● INSTRUCTIONS TO FOLLOW: Copy every line of the data that includes the string "search".

--- DATA Enclosed Below ---

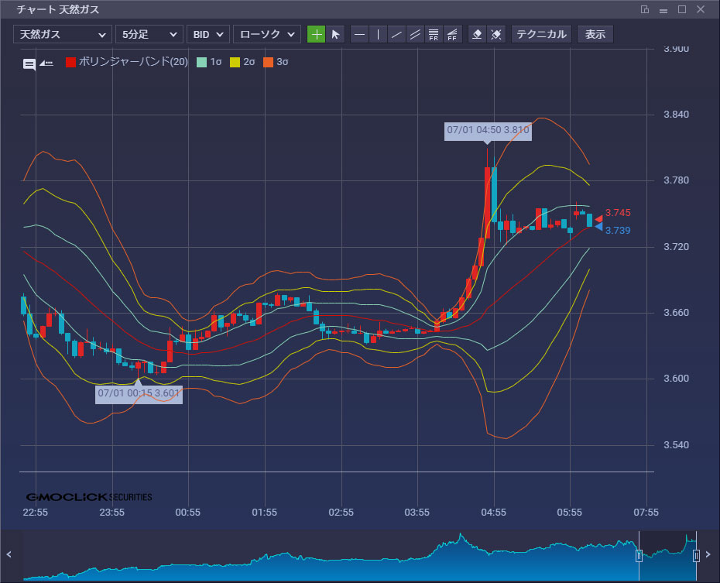The image size is (720, 583).
Task: Open the 天然ガス instrument dropdown
Action: coord(62,34)
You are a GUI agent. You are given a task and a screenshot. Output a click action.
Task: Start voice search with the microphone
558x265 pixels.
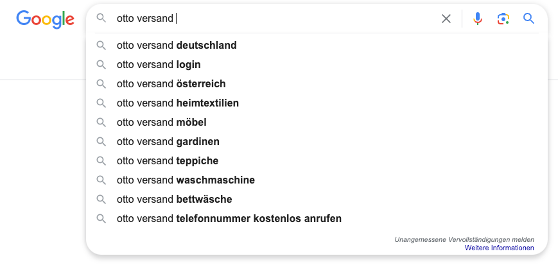[x=478, y=19]
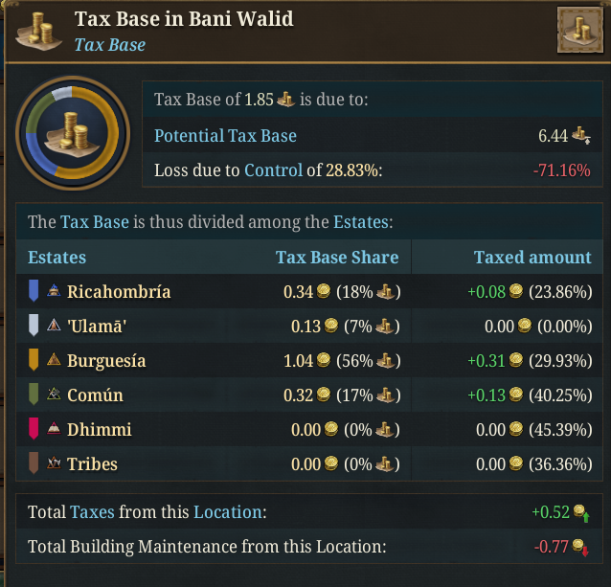This screenshot has width=611, height=587.
Task: Click the circular tax base chart
Action: tap(73, 133)
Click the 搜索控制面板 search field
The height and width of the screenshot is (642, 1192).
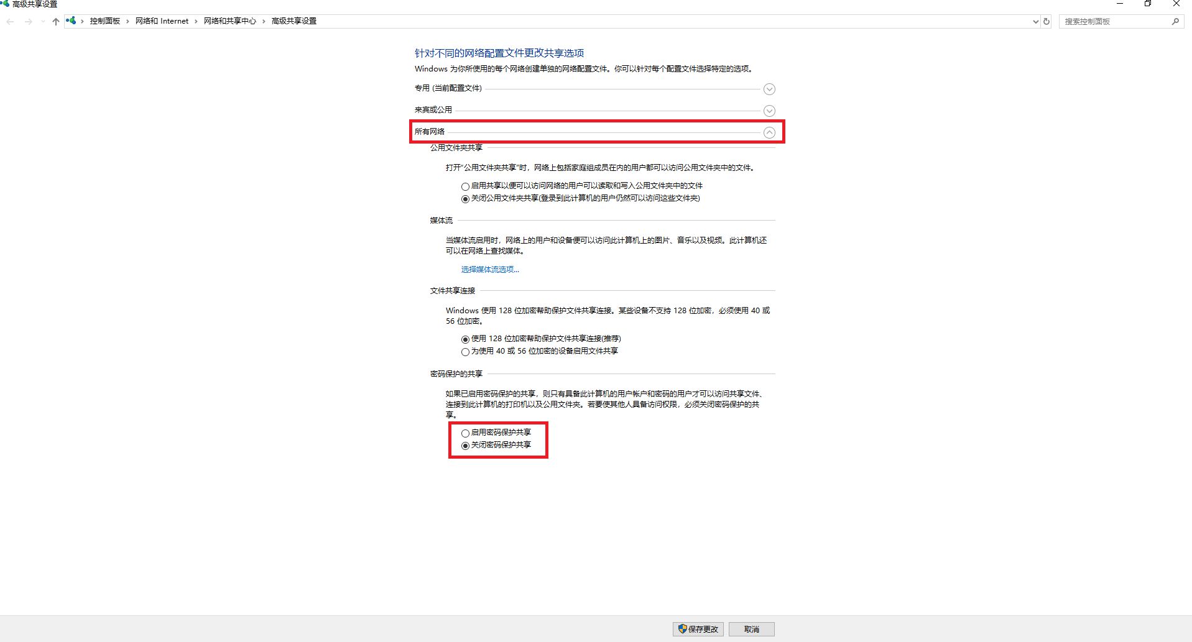(x=1113, y=22)
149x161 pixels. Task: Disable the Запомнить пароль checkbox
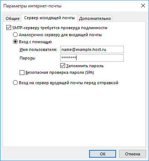click(x=62, y=66)
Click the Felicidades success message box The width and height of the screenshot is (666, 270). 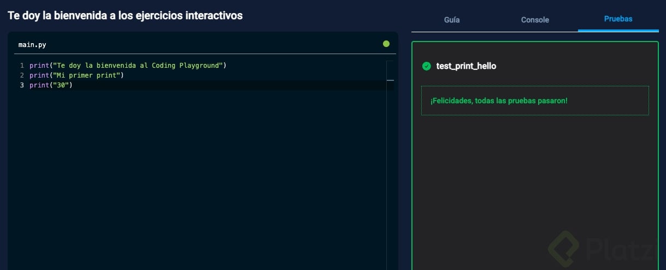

--- End of Enclosed DATA ---

● WRITTEN SOLUTION:
Task: Start voice search with the microphone
Click the 搜索控制面板 search field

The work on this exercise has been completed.